Portfolio playbook for AWS large migrations

Amazon Web Services (AWS)

February 2022 (last update: May 2022)

In a large migration, the portfolio workstream plans waves of applications for migration, and the migration workstream focuses on migrating those waves. When planning waves, the portfolio workstream is responsible for assessing the portfolio, collecting the metadata needed for the migration, prioritizing the applications, and then assigning the applications to waves. Waves must be sized and scheduled according to the capacity of the migration workstream and must account for the complexity of the application, dependencies, and any business factors, such as budgets, performance goals, resource availability, and deadlines.

In the first stage, initializing a large migration, you create the runbooks that the portfolio workstream uses to assess the portfolio and plan waves. In the second stage, implementing a large migration, the portfolio workstream uses those runbooks to assess the portfolio and plan waves and refines the runbooks as they repeat the processes in them again and again.

For more information about core and supporting workstreams, see Workstreams in a large migration in the Foundation playbook for AWS large migrations.

About this playbook

This guide is part of a series about large migrations to the Amazon Web Services (AWS) Cloud. Migrating 300 or more servers is considered a large migration. If you haven’t already done so, we highly recommend reading the following in the order listed:

  1. AWS large-migration strategy and best practices – This strategy discusses best practices for large migrations and provides use cases from customers across various industries.

  2. Guide for AWS large migrations – This guide describes a high-level, phased approach to implementing the best practices outlined in the strategy document.

  3. Application portfolio assessment guide for AWS Cloud migration – This guide helps you complete a high-level assessment of the application portfolio and associated infrastructure.


    Performing an initial, high-level discovery and assessment of the application portfolio is a prerequisite to completing the tasks in this playbook.

After reading the strategy and guides, the playbooks help you focus on how to implement the strategy and connect all the moving parts of a large migration. A playbook helps you build the assets and processes that you use in a large migration, such as runbooks, governing documents, or tools. A runbook is a standard operating procedure for a task that you perform repeatedly. The following playbooks are available in this document series for large migrations, and we recommend that you read them in the following order:

The following figure shows the structure of the AWS documentation series for large migrations. Review the strategy first, then the guide, and then read the playbooks.

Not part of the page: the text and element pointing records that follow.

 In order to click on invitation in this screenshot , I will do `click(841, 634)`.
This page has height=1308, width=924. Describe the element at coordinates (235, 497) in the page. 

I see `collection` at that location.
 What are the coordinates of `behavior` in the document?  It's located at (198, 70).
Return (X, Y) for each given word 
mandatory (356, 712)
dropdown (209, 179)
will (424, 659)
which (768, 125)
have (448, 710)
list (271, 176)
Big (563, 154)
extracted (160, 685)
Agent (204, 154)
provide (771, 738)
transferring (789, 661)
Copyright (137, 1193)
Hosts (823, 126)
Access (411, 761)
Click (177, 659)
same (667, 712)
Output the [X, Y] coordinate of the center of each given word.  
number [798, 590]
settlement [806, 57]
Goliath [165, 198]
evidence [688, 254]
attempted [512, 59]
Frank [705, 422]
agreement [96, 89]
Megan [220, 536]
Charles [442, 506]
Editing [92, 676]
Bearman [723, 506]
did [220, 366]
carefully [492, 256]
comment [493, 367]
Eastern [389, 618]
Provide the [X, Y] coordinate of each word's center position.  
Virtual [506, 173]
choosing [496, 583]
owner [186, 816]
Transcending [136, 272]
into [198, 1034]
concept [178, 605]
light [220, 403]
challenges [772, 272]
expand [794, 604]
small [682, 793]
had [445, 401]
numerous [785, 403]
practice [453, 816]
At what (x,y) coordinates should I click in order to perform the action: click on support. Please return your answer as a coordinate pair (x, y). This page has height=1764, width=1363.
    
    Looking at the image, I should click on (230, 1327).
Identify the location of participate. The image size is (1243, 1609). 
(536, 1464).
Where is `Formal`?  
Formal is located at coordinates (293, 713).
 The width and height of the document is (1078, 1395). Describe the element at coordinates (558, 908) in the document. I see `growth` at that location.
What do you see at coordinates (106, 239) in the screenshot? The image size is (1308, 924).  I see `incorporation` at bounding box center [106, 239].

        The structure of the AWS large migration document series

This playbook provides a step-by-step approach to performing a detailed portfolio assessment for a large migration project, including application assessment and wave planning. It describes the tasks of the portfolio workstream, which spans both stages of a large migration, initialization and implementation:

  • In stage 1, initialize, you validate your initial portfolio discovery and migration strategy, and you create runbooks that define the processes and rules used for portfolio assessment and wave planning. At the end of stage 1, you have portfolio runbooks and tracking tools that are customized for your own portfolio, processes, and infrastructure.

  • In stage 2, implement, you use the runbooks you created in the previous stage in order to complete the portfolio assessment and wave plans.

Detailed portfolio assessment and wave planning is not a one-off task. It is a continuous workstream that supports the migration. In a migration factory, portfolio assessment and wave planning provide the raw materials (servers) to the factory, so you must continue with these activities until the migration project is complete. For more information about the migration factory model, see the Guide for AWS large migrations.

About the runbooks, tools, and templates

In this playbook, you create the following runbooks:

  • Application prioritization runbook

  • Metadata management runbook

  • Wave planning runbook

In addition, you create the following tools, which you use for tracking progress or documenting decisions and other important information:

  • Application complexity score sheet

  • Application target state worksheet

  • Portfolio assessment progress tracker

  • Questionnaire for application owners

  • Wave planning and migration dashboard

We recommend using the portfolio playbook templates and then customizing them for your portfolio, processes, and environment. The instructions in this playbook tell you when and how to customize each of these templates. This playbook includes the following templates:

  • Application target state worksheet – You use this template to define the future state of an application in the AWS Cloud when the application or migration strategy is particularly complex.

  • Dashboard template for wave planning and migration – You use this template to collate critical metadata, analyze the application portfolio, identify dependencies, and plan the migration waves.

  • Progress tracking template for portfolio assessment – You use this template to track the progress of each application through the portfolio workstream.

  • Questionnaire template for application owners – You use this template in the application deep dive process in order to collect information about the application directly from the application owners.

  • Runbook template for application prioritization – This template is a starting point for building your own application prioritization and deep dive processes.

  • Runbook template for metadata management – This template is a starting point for building your own metadata identification and collection processes.

  • Runbook template for wave planning – This template is a starting point for building your own wave planning processes.

  • Score sheet template for application complexity – You can use this template to evaluate the complexity of migrating each application to the cloud, and then you can use the resulting score during the application prioritization process.